• _Text section_:
* start *
Francis IV Joseph Charles Ambrose Stanislaus (Italian: Francesco IV Giuseppe Carlo Ambrogio Stanislao d'Asburgo-Este; 6 October 1779 – 21 January 1846) was Duke of Modena, Reggio, and Mirandola (from 1815), Duke of Massa and Prince of Carrara (from 1829), Archduke of Austria-Este, Royal Prince of Hungary and Bohemia, Knight of the Order of the Golden Fleece.

Biography
Francis was born in Milan. His father was Ferdinand Karl, Archduke of Austria-Este and Duke of Breisgau, his mother Maria Beatrice d'Este, Duchess of Massa and Princess of Carrara, who was the last descendant of the House of Este and, through her mother, of the House of Cybo-Malaspina.
* end *
• _Goal_: Retype the passage about Francis IV of Modena from "Francis IV Joseph" to "the Golden Fleece.", word for word.

• _Dataset excerpts_:
* start *
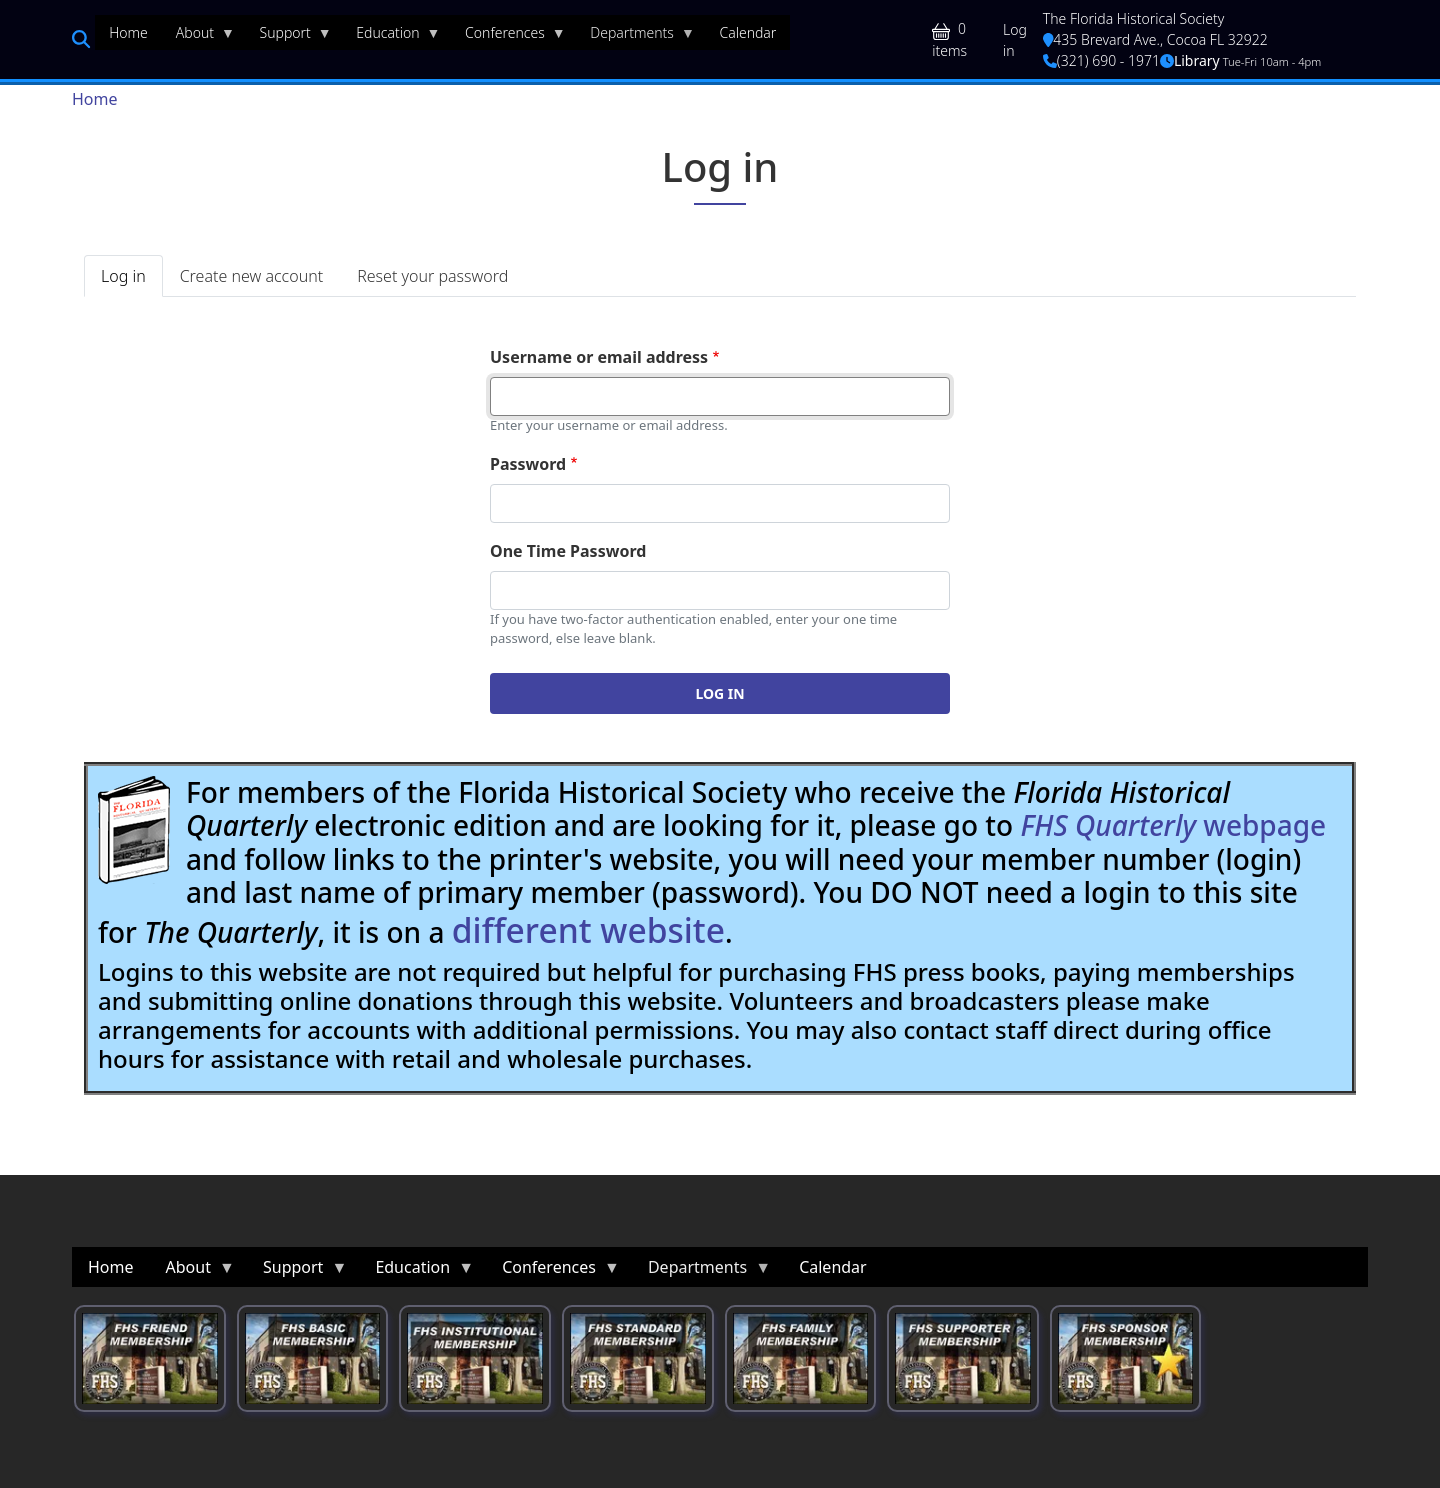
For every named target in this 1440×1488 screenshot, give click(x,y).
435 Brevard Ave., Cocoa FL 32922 (1155, 39)
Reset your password (432, 276)
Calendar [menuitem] (747, 32)
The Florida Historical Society (1134, 18)
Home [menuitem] (128, 32)
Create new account (251, 276)
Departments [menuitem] (635, 37)
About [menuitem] (198, 37)
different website (588, 930)
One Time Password (568, 551)
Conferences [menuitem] (508, 37)
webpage (1173, 825)
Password (528, 464)
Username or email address (599, 357)
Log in (1015, 40)
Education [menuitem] (391, 37)
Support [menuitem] (289, 37)
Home (95, 99)
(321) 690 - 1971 (1101, 60)
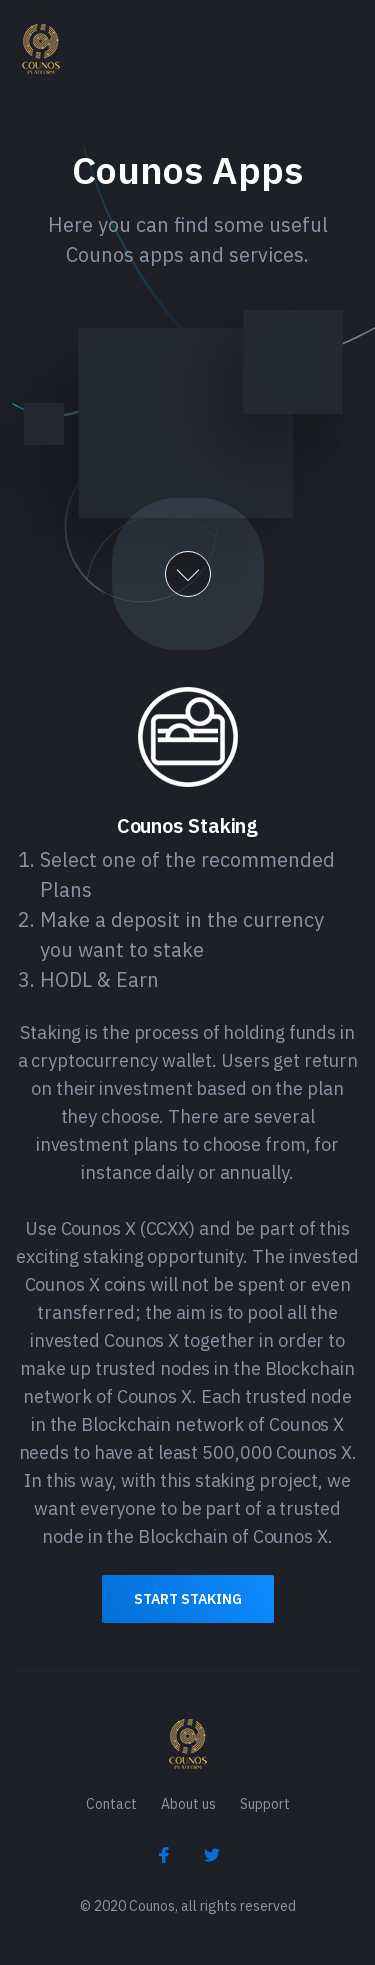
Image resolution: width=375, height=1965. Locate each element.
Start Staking (188, 1599)
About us (188, 1804)
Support (265, 1804)
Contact (111, 1804)
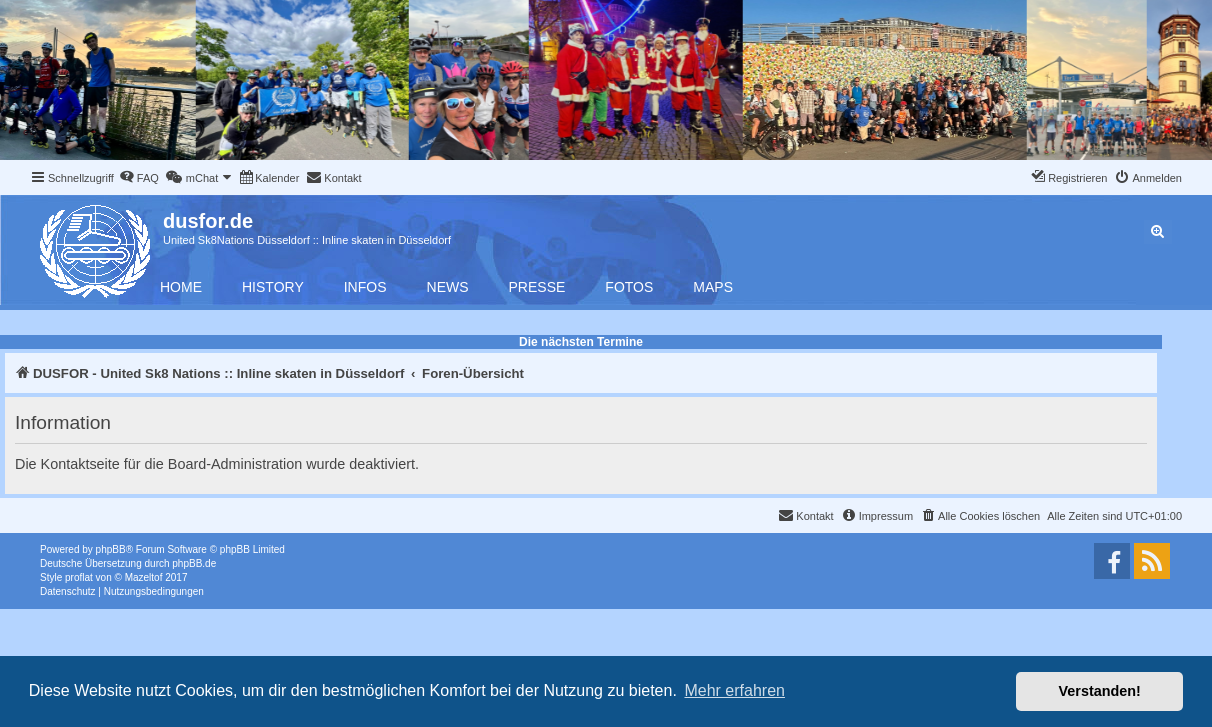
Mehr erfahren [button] (734, 690)
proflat (79, 577)
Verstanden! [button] (1100, 691)
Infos (365, 287)
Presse (537, 287)
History (273, 287)
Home (181, 287)
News (448, 287)
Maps (713, 287)
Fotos (629, 287)
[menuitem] (139, 178)
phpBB (111, 549)
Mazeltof (144, 577)
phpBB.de (194, 563)
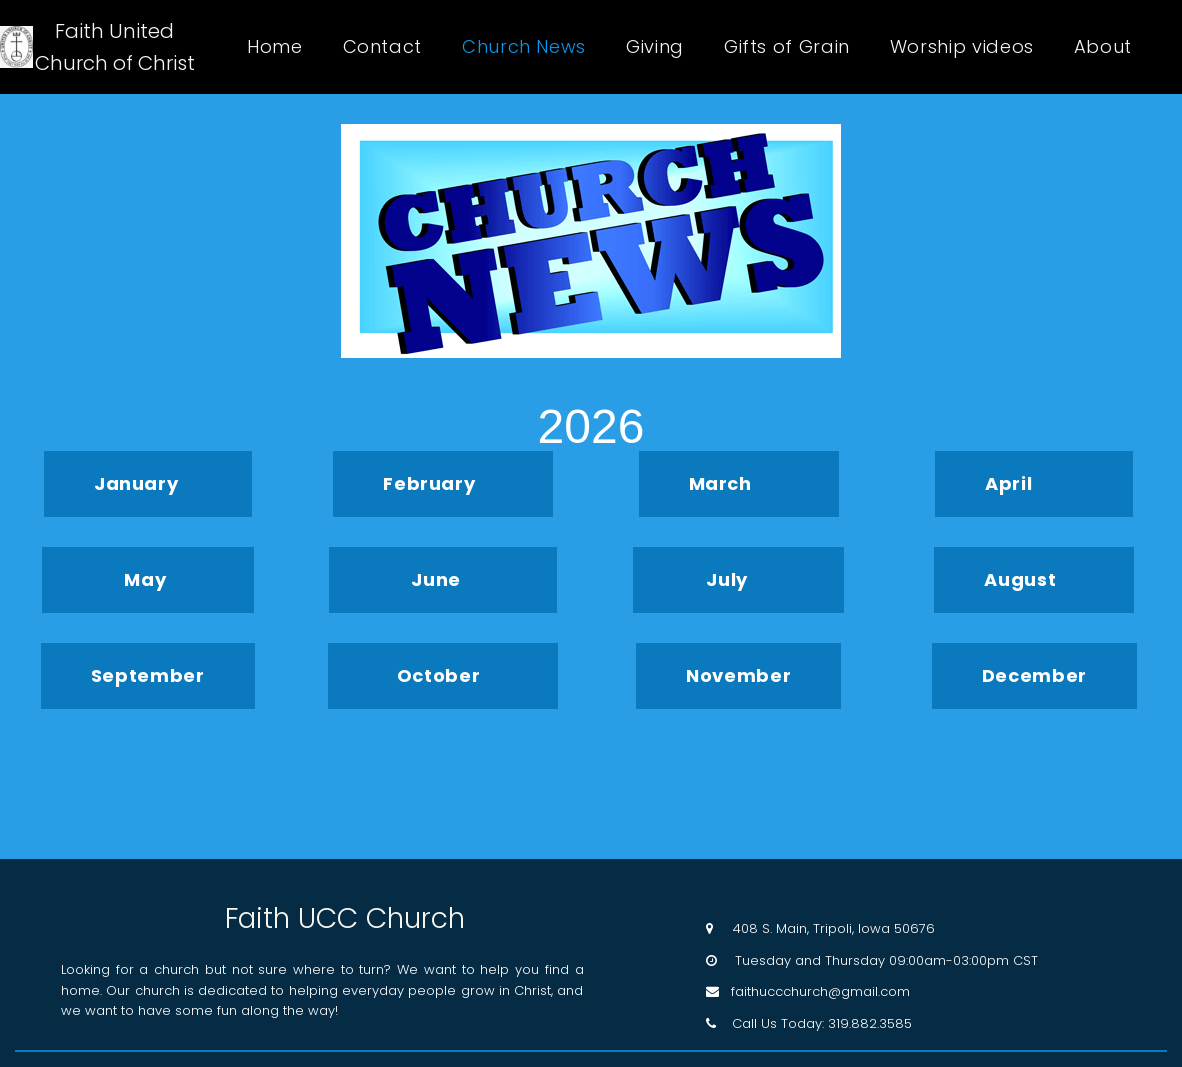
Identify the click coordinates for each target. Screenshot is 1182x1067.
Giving (655, 47)
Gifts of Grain (787, 47)
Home (275, 47)
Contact (382, 47)
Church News (524, 47)
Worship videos (962, 47)
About (1103, 47)
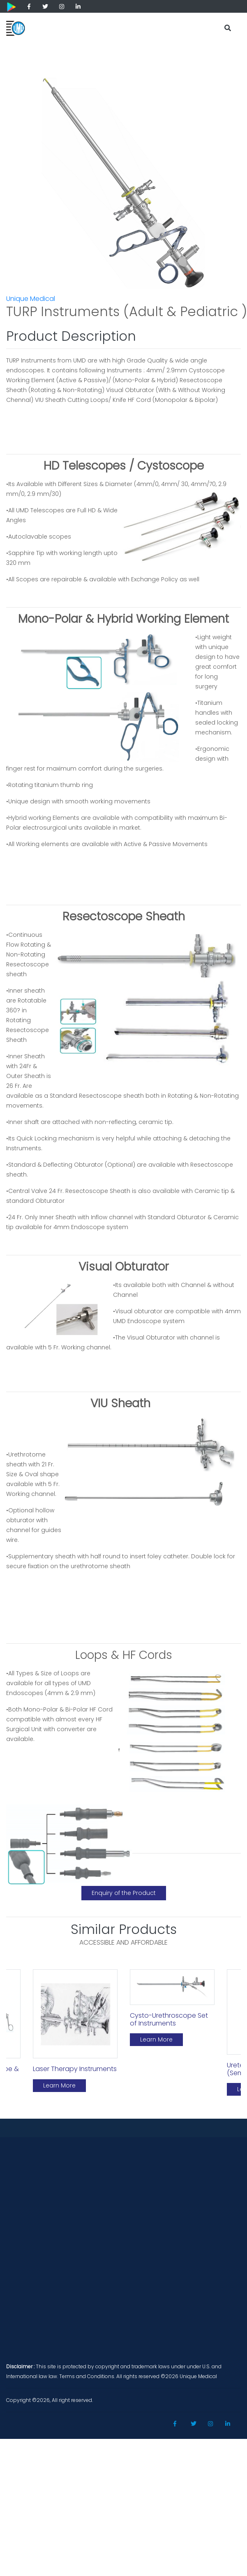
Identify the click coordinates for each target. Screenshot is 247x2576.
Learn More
* end *
• _Written response_:
Francis IV Joseph Charles Ambrose Stanislaus (Italian: Francesco IV Giuseppe Carlo Ambrogio Stanislao d'Asburgo-Este; 6 October 1779 – 21 January 1846) was Duke of Modena, Reggio, and Mirandola (from 1815), Duke of Massa and Prince of Carrara (from 1829), Archduke of Austria-Este, Royal Prince of Hungary and Bohemia, Knight of the Order of the Golden Fleece.